Qualsiasi riferimento a persone o fatti reali è puramente casuale.
Il silenzio dell’appartamento, un tempo rifugio di una banale vita coniugale, era ora saturo di un odore dolciastro e metallico: il profumo della proprietà che prende possesso del territorio. Inginocchiato davanti alla poltrona del Padrone, con la pelle lucida di sudore e i resti delle lezioni di V ancora addosso, I percepì chiaramente che il confine tra il “vicino” e il “padrone” era stato definitivamente cancellato. Ogni parola dell’uomo era un chiodo piantato nella sua vecchia identità. La sconsacrazione della casa non era solo un atto fisico, ma un’operazione di chirurgia mentale: ogni oggetto quotidiano doveva diventare un promemoria della sua natura di troia.
Il ritorno in sala da pranzo fu l’inizio della profanazione sistematica. La cornice con la foto della moglie, posta a pochi centimetri dai suoi occhi, fungeva da spettatrice muta e umiliata mentre il mestolo della cucina, solitamente usato per nutrire la famiglia, veniva trasformato in uno strumento di tortura per arrossare le sue natiche. Il Padrone operava con una calma metodica, quasi domestica: il burro e l’olio, elementi della spesa quotidiana, venivano usati per violare il suo corpo, trasformando la sua cucina in un laboratorio di degradazione. Quando il beccuccio dell’oliera affondò nel suo ano, I sentì il freddo del vetro e il viscido del liquido invadere le sue viscere, preparandolo all’invasione successiva.
La scopata che seguì fu una mappatura del dominio. Il Padrone lo trascinò da una stanza all’altra, reclamando ogni angolo come territorio di conquista. Sulla poltrona del salotto, dove I era solito rilassarsi, conobbe la potenza di un affondo che non ammetteva repliche; in bagno, la sua igiene personale fu calpestata dall’uso sacrilego dello scopino e dello spazzolino da denti, oggetti che ora avrebbero portato per sempre il sapore della sua sottomissione. In cucina, con la mela in bocca a strozzare ogni lamento, I fu ridotto a un animale da macello, un pezzo di carne esposto sulla tavola imbandita del suo signore.
Il culmine della violazione avvenne nel cuore della camera da letto. Sollevare il bacino di I usando i cuscini matrimoniali, posizionando proprio quello della moglie a contatto con il suo sesso pulsante, fu l’atto finale di sconsacrazione del talamo. In quella posizione di totale esposizione, il Padrone lo riempì. Sentire il calore del seme che invadeva il suo retto, mescolandosi al burro e all’olio, fu per I il segnale che la sua integrità era stata definitivamente sciolta.
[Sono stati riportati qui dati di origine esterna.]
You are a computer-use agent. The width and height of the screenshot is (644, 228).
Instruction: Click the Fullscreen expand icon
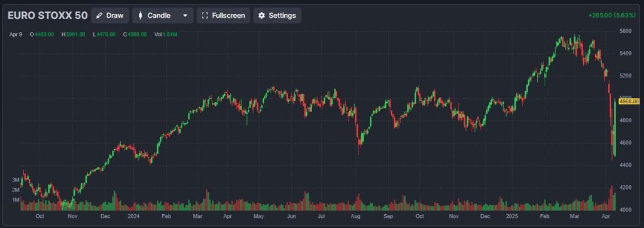pos(205,16)
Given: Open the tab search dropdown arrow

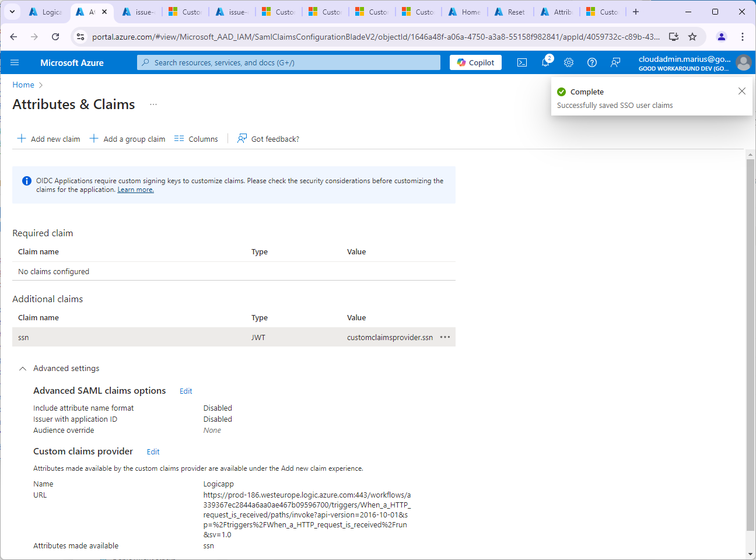Looking at the screenshot, I should (x=12, y=12).
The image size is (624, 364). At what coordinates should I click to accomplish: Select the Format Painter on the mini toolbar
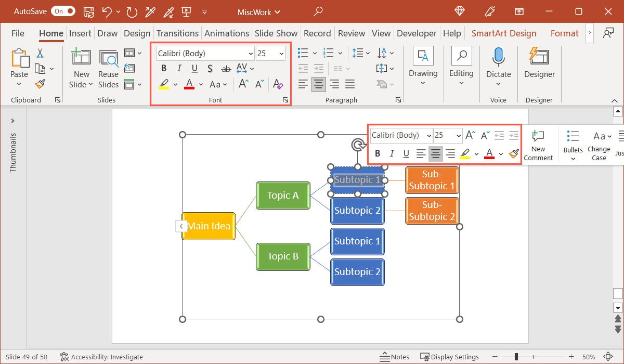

Restare lì, con il cazzo del vicino ancora conficcato in lui, significava accettare che quel corpo non gli apparteneva più.
Il rito si concluse con un banchetto d’infamia. Il Padrone, con la precisione di un buongustaio perverso, usò un cucchiaino per raccogliere il miscuglio di fluidi che colava dal suo sfintere. Cinque cucchiai di quella poltiglia di sperma, sudore e condimenti alimentari che I inghiottì come un’eucaristia nera. Ogni boccone era una promessa mantenuta: il sapore della propria sottomissione mescolato a quello del suo padrone.
«Hai un’ora per rimettere a posto,» sentenziò il vicino, lasciandolo nudo e sporco sul letto profanato, «poi torna da me che non abbiamo ancora finito di giocare.»
Mentre I iniziava a muoversi come un automa per cancellare le tracce fisiche del passaggio del Padrone, sapeva che le tracce mentali sarebbero rimaste per sempre. Ogni volta che avrebbe guardato quella cornice, quel mestolo o quel cuscino, non avrebbe visto oggetti di casa, ma i testimoni del suo addestramento. Il tempo stringeva: la casa doveva tornare immacolata all’apparenza, ma il suo interno era ormai un tempio dedicato a un solo Dio.
Le fantasie sono fatte per essere vissute.